Davidoff joined Newsday in 2001, covering the Yankees for the better part of four seasons, and was ...


The Yankees' most recent World Series drought, that grueling, parade-less stretch from 2001 through 2008, occurred because the Yankees did not produce, procure and protect young players.

So what better way to symbolize this new Yankees age than this: Phil Hughes will start American League Division Series Game 3 on Saturday night, and he'll have full protection.

Hughes takes the mound with the Yankees holding a 2-0 lead over the beleaguered Twins. And with room for error, in case his first career postseason start doesn't go as smoothly as hoped.

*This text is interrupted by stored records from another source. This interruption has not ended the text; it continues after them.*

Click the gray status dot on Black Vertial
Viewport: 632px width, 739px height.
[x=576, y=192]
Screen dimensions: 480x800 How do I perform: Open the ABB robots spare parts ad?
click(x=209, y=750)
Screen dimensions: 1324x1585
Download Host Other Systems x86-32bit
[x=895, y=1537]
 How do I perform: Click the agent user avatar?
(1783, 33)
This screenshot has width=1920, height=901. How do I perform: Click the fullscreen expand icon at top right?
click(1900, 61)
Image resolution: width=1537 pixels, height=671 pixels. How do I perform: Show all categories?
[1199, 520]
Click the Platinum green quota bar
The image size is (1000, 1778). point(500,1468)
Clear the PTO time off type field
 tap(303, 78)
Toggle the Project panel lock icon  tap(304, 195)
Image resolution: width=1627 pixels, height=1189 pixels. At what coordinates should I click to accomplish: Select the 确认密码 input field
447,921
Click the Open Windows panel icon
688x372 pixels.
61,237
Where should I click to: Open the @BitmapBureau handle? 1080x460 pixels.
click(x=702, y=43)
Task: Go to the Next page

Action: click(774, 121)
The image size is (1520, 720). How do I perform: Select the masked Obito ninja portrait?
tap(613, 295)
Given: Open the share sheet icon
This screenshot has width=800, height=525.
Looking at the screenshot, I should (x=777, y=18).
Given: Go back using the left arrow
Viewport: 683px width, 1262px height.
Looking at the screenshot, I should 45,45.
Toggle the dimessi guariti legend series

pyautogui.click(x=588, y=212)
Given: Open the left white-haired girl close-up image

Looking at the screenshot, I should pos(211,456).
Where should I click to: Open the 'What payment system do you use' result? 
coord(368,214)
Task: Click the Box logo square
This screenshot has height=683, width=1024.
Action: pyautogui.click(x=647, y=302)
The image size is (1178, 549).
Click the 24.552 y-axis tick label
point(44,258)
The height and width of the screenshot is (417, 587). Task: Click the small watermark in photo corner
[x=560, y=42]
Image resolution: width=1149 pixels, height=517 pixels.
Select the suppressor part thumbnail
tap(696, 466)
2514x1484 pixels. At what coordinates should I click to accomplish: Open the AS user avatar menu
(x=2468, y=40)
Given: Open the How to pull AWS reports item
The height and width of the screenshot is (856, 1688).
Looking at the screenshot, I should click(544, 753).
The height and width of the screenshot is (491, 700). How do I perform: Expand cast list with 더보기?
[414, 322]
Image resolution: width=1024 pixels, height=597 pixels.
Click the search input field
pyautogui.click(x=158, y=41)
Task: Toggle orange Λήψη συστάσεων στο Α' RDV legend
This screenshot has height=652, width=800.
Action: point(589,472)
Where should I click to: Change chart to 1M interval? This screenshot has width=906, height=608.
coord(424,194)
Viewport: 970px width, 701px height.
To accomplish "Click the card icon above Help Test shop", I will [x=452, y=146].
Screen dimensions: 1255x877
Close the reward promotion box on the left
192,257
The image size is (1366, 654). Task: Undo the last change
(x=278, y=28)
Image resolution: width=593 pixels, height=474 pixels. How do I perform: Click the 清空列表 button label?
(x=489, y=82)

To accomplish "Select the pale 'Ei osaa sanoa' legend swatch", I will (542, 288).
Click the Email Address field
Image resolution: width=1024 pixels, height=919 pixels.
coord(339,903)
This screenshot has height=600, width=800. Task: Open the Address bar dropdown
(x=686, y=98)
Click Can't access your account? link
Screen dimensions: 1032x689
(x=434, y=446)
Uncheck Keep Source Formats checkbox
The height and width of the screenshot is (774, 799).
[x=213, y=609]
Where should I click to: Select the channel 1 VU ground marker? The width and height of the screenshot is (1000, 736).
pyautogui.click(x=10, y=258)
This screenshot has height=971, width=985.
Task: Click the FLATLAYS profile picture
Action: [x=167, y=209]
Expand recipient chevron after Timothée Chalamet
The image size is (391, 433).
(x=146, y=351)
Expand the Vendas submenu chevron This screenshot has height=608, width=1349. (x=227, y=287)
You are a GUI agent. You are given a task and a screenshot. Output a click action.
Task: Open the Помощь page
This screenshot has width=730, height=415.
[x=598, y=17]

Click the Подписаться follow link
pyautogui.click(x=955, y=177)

"If it was 1-1, if we were down 0-2, I don't think it changes," Hughes told reporters Friday at Yankee Stadium. "I have to go out with the approach of winning this game. That's it. Making good pitches and . . . taking it pitch by pitch, and going out there and giving us a quality outing. I don't think that changes necessarily just because we're in the driver's seat or if it was 1-1 or down 0-2."

It figures that Hughes would say that, and he probably believes it, too. But common sense says that by slotting him in Game 3 and Andy Pettitte in Game 2, resisting the urge to line them up the other way around, the Yankees have cut Hughes some slack.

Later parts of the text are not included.